The disease burden as well as the transformative potential of gene-targeted therapies are profoundly apparent to the pediatric neurology community. Treatment of spinal muscular atrophy (SMA), for example, has been transformed by three Food and Drug Administration (FDA)–approved gene-targeted therapies in the past five years. Instead of dying from a rapidly lethal disease, children with SMA can now not only have a halt of disease progression but also acquire developmental milestones never previously achieved by children with SMA.11 Treatments for even the rarest of diseases are becoming feasible, which is critical for pediatric neurological conditions which may have unique genetic variants found in only a few or individual patients. For example, milasen, an antisense oligonucleotide (ASO), was developed for and administered to a single patient with a unique CLN7 mutation.12 The milasen strategy demonstrated that an “N-of-1” or “bespoke” approach (single patient, single unique treatment) to therapy development is feasible.13,14
With excitement surrounding new treatment possibilities come important considerations for diagnosis, delivery, and access to therapies. New therapies may alter the natural histories of neurologic diseases, and novel medical problems related to the altered disease trajectory, or to the therapies themselves, are likely to become apparent. Finally, given the novelty of these gene-targeted therapies, and vulnerability of the developing nervous system, it is critical to develop infrastructure and metrics to track and analyze the long-term impacts.

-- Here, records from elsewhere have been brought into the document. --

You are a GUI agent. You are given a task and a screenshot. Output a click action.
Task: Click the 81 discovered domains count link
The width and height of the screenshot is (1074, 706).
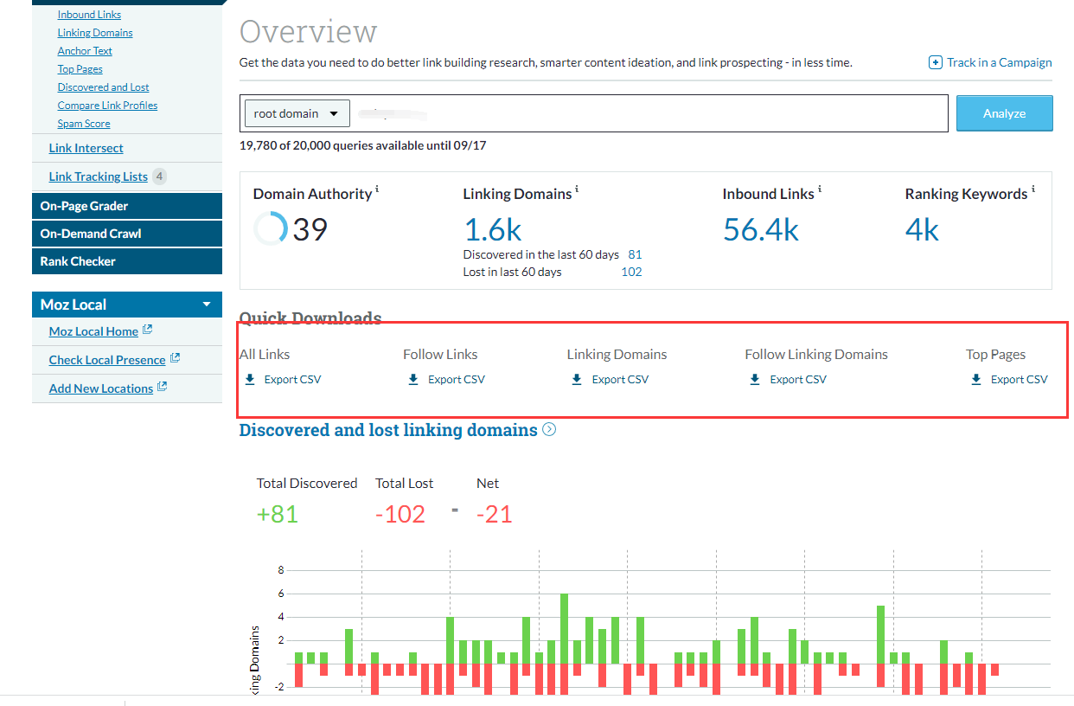635,254
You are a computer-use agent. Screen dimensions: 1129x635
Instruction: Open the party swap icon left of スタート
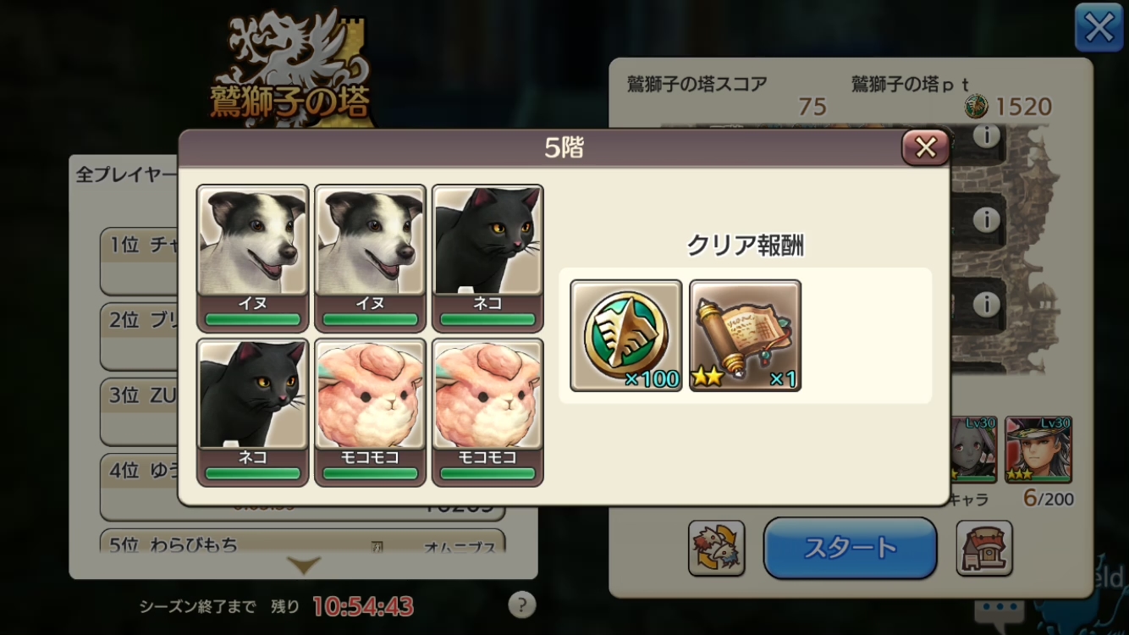tap(716, 548)
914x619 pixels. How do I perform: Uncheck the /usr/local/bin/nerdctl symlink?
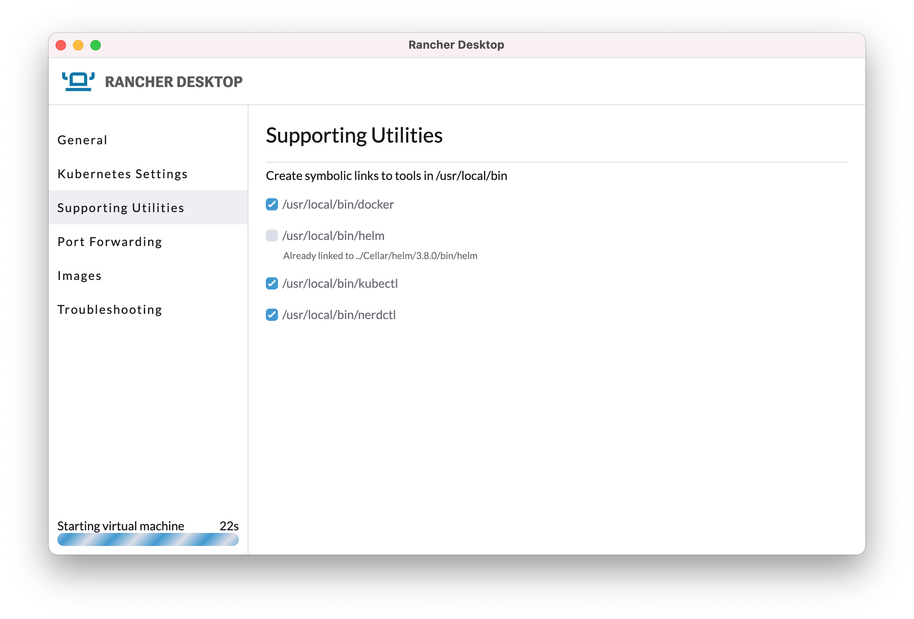[x=272, y=314]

The National Institutes of Health (NIH) recently issued a request for information regarding facilitation of early diagnosis and equitable delivery of gene-targeted therapies to individuals with rare diseases (NOT-TR-21-027). The Child Neurology Society Research Committee developed comments in response to the request for information, which we have expanded upon in this manuscript. For the purposes of our comments, we consider gene-targeted therapies broadly, including genetic correction or editing, gene replacement (viral or transplantation), and oligonucleotide or other therapies that target the gene or aspects of RNA expression. Many of our recommendations are not unique to pediatric neurology; however, we highlight areas in which particular aspects related to neurological disease of infants, children, or adolescents merit special attention.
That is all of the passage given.